*SHORT TASK*: Rewrite the data from the line containing "This screenshot has width=2576, height=644. Find" through the line containing "Styles is located at coordinates (2511, 188).", inclusive, as a numbered list with blank lines omitted.

**********

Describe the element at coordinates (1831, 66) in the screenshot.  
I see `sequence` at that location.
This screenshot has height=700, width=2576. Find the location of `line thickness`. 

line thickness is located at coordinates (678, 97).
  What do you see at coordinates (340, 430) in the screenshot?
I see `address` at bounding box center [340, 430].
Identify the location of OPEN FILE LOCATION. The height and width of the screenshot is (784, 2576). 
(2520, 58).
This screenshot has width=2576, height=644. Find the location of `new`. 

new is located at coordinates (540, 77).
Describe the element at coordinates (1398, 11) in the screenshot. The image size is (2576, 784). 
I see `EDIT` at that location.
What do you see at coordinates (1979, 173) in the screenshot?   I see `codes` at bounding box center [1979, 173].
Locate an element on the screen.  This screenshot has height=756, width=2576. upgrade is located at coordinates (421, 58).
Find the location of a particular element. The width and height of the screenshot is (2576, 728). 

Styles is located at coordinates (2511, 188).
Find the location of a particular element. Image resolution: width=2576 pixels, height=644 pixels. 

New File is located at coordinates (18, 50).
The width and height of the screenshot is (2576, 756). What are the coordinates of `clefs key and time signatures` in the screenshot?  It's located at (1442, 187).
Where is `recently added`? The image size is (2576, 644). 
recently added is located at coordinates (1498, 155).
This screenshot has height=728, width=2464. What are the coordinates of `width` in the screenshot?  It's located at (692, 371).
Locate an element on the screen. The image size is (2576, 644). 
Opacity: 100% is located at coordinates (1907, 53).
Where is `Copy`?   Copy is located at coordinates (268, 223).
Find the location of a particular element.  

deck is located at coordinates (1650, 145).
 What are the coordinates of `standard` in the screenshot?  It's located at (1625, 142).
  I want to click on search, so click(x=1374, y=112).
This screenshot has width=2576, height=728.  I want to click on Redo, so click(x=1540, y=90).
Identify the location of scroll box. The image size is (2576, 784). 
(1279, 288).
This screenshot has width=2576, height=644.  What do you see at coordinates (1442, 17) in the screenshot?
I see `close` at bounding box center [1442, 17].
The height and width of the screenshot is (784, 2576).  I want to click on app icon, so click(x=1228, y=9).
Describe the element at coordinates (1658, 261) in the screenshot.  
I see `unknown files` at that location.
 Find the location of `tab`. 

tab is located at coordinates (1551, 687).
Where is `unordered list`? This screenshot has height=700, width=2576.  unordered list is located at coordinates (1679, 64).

**********

*REPLY TO THE TASK*:
1. This screenshot has width=2576, height=644. Find the location of `new`. 
2. new is located at coordinates (540, 77).
3. Describe the element at coordinates (1398, 11) in the screenshot. The image size is (2576, 784). 
4. I see `EDIT` at that location.
5. What do you see at coordinates (1979, 173) in the screenshot?   I see `codes` at bounding box center [1979, 173].
6. Locate an element on the screen.  This screenshot has height=756, width=2576. upgrade is located at coordinates (421, 58).
7. Find the location of a particular element. The width and height of the screenshot is (2576, 728). 
8. Styles is located at coordinates (2511, 188).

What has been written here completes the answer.